06-12-2021, 10:53 AM
(This post was last modified: 06-12-2021, 11:37 AM by josemendez.)
(04-12-2021, 03:53 AM)Snail921 Wrote: Hi.
I found some properties of particles such as startOrientations, restOrientations, previousOrientations and orientationDeltas.
There is a simple explanation regarding restOrientations in the manual and API document but I could not find explanations for others. Indeed I still need a little more explanation of restOrientations as well.
Most of these deal with Obi's internal physics engine (which uses extended position-based dynamics) and aren't useful unless you're into writing your own constraints or interpolation scheme, which is very advanced stuff. Certainly not needed to mimic particle behavior.
startOrientations are the orientation of particles at the start of the timestep. These are used when interpolating rotations, if your solver has interpolation enabled. The resulting interpolated orientations are written to the renderableOrientations array, which should be used for rendering.
restOrientations are used as the "reference" orientation of particles for shape matching constraints, and also used to determine if particles overlap at rest and disable collision between them (just like restPositions).

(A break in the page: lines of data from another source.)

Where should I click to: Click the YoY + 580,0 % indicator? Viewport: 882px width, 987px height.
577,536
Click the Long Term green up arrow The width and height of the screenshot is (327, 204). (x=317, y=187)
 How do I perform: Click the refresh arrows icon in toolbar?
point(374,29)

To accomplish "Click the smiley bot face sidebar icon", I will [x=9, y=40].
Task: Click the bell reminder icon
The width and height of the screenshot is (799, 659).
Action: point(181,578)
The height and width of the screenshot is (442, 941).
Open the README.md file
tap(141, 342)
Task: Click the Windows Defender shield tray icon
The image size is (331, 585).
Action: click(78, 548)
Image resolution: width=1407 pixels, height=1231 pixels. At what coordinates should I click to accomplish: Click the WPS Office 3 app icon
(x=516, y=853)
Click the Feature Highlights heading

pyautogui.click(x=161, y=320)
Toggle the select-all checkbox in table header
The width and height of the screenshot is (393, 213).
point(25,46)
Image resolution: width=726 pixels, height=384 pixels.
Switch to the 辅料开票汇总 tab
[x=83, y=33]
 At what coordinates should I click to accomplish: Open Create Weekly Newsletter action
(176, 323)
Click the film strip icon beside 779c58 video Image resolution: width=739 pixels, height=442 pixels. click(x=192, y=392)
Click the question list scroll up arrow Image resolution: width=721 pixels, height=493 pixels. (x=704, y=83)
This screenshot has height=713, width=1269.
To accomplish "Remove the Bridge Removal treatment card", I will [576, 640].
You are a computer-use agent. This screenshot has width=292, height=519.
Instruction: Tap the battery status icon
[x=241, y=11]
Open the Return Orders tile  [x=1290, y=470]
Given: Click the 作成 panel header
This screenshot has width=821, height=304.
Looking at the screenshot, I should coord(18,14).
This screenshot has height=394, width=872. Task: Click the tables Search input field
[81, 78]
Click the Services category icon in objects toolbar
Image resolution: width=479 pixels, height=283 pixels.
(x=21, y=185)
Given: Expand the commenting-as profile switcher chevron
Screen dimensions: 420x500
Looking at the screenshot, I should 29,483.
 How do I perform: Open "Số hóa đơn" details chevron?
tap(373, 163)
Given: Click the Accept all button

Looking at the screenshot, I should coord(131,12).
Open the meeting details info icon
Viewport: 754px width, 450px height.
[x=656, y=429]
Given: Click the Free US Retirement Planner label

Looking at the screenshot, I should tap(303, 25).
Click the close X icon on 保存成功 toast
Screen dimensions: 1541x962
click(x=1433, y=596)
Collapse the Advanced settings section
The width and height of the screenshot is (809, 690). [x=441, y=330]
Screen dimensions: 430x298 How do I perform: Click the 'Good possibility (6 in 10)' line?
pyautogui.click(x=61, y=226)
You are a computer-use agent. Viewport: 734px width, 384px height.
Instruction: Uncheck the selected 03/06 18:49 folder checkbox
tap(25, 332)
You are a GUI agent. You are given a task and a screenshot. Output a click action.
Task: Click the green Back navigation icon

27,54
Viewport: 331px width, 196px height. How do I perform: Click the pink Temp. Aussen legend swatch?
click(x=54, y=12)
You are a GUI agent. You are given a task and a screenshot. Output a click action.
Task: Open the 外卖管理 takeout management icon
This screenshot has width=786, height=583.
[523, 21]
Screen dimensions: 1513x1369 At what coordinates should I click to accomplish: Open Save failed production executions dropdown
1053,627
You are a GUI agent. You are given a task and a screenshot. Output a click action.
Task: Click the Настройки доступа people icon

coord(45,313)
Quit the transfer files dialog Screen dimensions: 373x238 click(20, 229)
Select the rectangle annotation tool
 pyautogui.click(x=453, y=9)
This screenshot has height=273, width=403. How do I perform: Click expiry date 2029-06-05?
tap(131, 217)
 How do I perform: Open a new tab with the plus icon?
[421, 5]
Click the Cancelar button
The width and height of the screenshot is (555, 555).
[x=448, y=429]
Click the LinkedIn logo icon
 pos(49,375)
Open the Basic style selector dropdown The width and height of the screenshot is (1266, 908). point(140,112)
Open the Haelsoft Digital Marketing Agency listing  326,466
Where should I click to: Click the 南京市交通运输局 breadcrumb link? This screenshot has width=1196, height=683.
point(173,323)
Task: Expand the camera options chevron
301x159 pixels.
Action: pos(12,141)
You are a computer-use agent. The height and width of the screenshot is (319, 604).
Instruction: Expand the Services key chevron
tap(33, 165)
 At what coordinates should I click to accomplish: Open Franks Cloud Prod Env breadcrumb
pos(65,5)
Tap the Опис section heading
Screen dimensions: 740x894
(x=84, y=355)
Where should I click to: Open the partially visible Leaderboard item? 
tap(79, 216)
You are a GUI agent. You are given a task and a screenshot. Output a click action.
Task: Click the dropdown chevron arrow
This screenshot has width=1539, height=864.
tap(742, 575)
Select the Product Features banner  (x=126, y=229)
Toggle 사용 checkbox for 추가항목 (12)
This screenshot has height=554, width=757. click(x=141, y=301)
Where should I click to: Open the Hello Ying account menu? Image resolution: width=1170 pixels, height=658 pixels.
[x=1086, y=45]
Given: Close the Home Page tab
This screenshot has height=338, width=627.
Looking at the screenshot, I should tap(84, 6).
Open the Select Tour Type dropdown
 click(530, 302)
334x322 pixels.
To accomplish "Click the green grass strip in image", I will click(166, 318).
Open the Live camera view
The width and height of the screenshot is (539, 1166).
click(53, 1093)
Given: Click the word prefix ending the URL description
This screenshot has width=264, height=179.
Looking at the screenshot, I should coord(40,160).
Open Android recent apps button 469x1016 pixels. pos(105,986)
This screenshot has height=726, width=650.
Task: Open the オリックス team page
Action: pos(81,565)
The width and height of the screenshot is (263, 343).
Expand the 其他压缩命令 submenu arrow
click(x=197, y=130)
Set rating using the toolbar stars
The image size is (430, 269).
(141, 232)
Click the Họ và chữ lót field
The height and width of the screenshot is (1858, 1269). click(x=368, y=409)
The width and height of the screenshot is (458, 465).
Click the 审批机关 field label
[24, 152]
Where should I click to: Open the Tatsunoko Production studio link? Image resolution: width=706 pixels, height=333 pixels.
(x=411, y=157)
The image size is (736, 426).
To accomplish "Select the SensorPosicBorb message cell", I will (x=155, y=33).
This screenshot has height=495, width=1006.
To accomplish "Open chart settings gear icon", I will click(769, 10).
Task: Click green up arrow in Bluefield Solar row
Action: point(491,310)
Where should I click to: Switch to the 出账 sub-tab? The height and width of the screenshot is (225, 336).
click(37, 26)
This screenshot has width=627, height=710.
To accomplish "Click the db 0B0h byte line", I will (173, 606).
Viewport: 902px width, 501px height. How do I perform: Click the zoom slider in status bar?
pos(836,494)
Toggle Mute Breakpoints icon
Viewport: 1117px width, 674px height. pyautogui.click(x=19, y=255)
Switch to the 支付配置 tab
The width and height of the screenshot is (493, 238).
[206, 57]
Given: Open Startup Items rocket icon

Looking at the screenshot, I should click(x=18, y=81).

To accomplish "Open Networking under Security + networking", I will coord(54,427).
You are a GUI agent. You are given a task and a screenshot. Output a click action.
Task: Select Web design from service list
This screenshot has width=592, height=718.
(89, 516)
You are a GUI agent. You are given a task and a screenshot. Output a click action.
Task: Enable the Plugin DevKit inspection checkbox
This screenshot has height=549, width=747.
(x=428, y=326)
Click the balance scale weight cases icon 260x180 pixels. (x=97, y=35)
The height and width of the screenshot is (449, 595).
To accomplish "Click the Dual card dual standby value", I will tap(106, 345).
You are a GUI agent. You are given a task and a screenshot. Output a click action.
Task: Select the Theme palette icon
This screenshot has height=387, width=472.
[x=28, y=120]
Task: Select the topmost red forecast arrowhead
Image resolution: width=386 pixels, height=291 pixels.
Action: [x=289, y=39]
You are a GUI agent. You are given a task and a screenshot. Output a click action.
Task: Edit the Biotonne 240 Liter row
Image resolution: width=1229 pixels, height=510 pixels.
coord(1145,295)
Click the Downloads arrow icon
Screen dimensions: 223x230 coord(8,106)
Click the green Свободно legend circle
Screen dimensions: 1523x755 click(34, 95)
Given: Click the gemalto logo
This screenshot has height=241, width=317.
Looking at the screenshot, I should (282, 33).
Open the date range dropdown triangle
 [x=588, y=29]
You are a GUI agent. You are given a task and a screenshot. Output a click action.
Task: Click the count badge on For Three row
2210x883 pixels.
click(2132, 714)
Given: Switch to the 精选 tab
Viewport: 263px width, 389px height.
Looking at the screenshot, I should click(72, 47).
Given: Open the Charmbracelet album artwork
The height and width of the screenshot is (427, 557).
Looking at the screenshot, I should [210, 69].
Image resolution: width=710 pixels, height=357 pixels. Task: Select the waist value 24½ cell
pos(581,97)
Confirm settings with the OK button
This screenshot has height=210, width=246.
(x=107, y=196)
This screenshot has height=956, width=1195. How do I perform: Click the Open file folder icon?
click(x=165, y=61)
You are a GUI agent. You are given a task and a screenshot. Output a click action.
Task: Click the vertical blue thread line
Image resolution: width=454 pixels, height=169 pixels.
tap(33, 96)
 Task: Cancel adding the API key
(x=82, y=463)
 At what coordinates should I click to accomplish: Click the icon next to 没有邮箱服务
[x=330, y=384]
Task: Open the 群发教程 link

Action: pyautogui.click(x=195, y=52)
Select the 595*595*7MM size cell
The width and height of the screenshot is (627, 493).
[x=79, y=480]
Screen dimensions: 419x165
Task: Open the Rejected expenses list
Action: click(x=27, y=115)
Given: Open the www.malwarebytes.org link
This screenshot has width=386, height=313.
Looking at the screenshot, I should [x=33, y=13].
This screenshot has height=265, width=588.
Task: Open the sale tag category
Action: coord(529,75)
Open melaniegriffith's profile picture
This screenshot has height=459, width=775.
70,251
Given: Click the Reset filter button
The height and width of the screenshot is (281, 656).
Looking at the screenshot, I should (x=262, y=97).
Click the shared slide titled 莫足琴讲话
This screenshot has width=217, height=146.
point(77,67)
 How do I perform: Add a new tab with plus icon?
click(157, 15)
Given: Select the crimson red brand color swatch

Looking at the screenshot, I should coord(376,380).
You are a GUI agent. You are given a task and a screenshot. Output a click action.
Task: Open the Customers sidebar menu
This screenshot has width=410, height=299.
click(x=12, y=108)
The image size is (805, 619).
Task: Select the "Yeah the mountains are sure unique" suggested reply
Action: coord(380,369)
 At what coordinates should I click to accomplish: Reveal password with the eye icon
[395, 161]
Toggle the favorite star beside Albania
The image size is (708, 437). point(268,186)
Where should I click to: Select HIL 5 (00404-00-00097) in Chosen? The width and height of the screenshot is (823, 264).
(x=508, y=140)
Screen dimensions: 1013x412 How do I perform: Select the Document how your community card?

previousOrientations are the orientations at the end of the previous timestep. These are used together with the current orientations (just "orientations") to calculate angular velocities.
orientationDeltas are adjustments made by constraints. Any adjustments made to particle orientations are accumulated here during each timestep. Once all constraints have accumulated their corrections these are then applied to the current orientations, and the deltas reset to zero.
Positions also have matching property arrays (startPositions, restPositions, previousPositions, positionDeltas). Take a look at how position-based dynamics works, these will start to make sense: https://matthias-research.github.io/page...sedDyn.pdf
(04-12-2021, 03:53 AM)Snail921 Wrote: Now I am trying to make transforms to mimic an array of particles' behavior but I am struggling with mimicking particles' rotations (orientations) when the transforms' and particles' initial rotations are not the same.
I think understanding above properties is the key.
No need to use any of the above arrays, just some basic matrix math: You need to calculate the transform's orientation/position relative to the particle at "bind" time -can be at the start of the game, when you press a button, or any time you want really- then every frame take the particle orientation/position, apply this relative orientation/position back, and write the result to your transform (this is exactly the same process used for skinning a mesh to a skeleton). I'm attaching a sample script that does this for softbodies.
Note this will only work if your actor uses oriented particles. Currently the only ones that do are rods, bones and softbodies. Cloth, fluids and ropes do not use particle orientations. In the case of cloth, orientation is determined using the mesh's normals. In case of ropes, orientation is determined using parallel transport along the rope's path (you need to use ObiPathSmoother to get an orientation, let me know if you need info on this), and in case of fluids there's just no orientation.